# DATASET CONTENT:
=== Begin Enclosure ===

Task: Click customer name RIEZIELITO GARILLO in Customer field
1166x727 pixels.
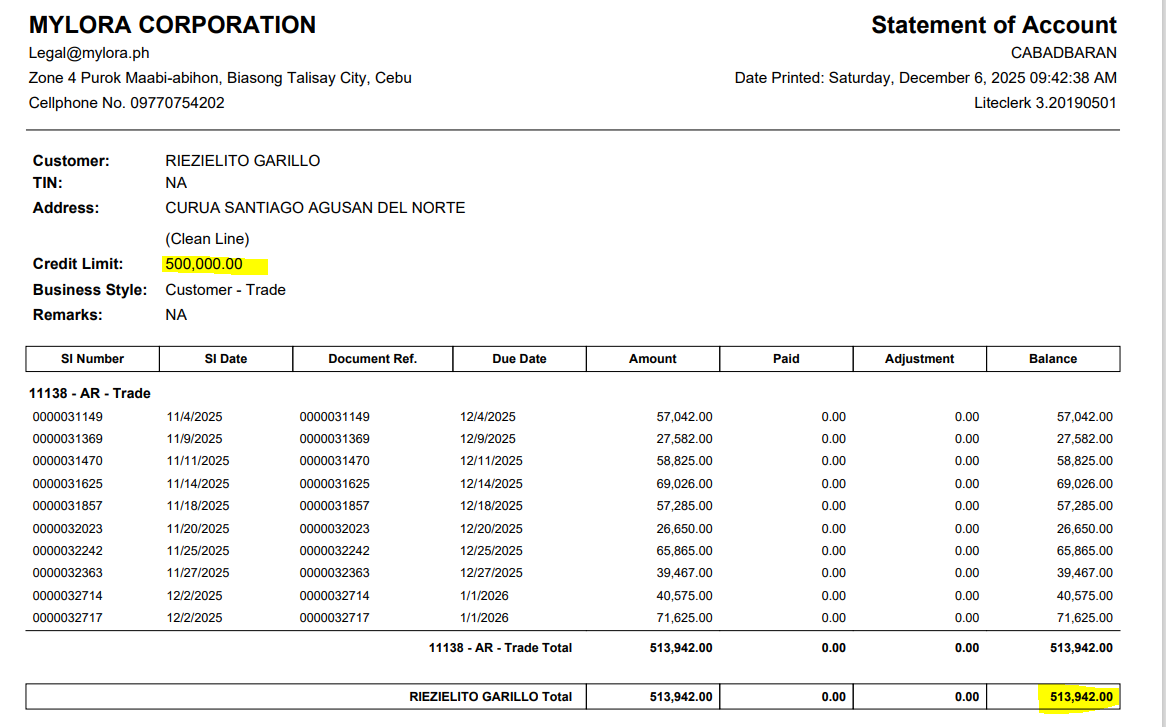Action: pyautogui.click(x=242, y=161)
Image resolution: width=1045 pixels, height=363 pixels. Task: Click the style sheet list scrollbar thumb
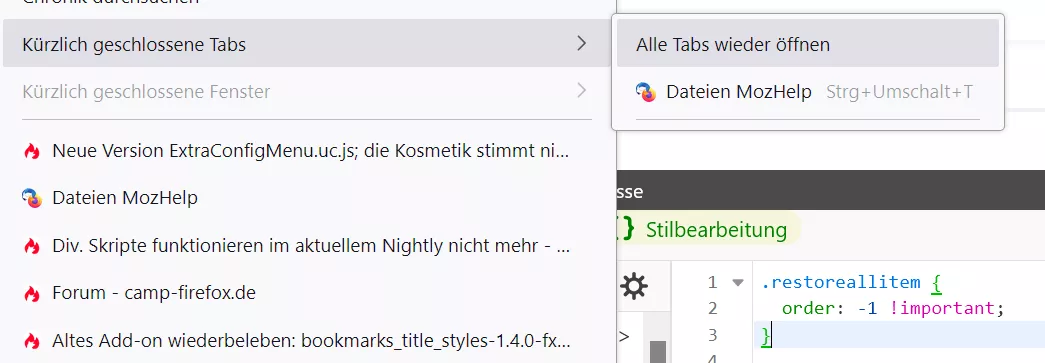point(658,352)

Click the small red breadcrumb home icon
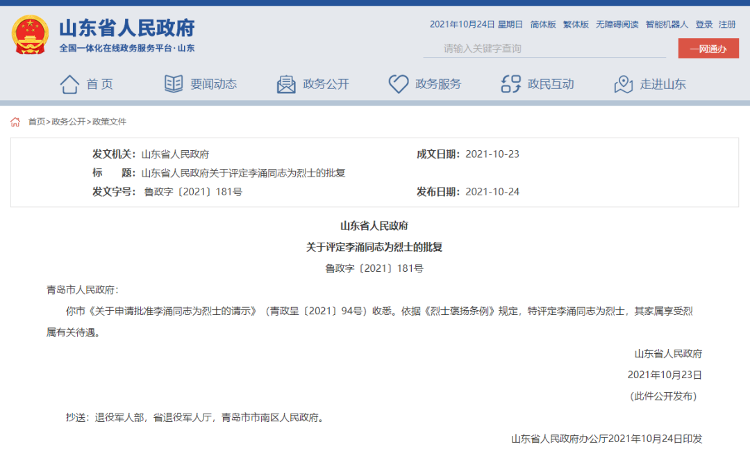(x=15, y=122)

=== End Enclosure ===

# EXERCISE GOAL:
Transcribe each entry exactly, pictures excluded.

# THE ANSWER:
Task: Click customer name RIEZIELITO GARILLO in Customer field
1166x727 pixels.
Action: pyautogui.click(x=242, y=161)
Image resolution: width=1045 pixels, height=363 pixels. Task: Click the style sheet list scrollbar thumb
point(658,352)

Click the small red breadcrumb home icon
(x=15, y=122)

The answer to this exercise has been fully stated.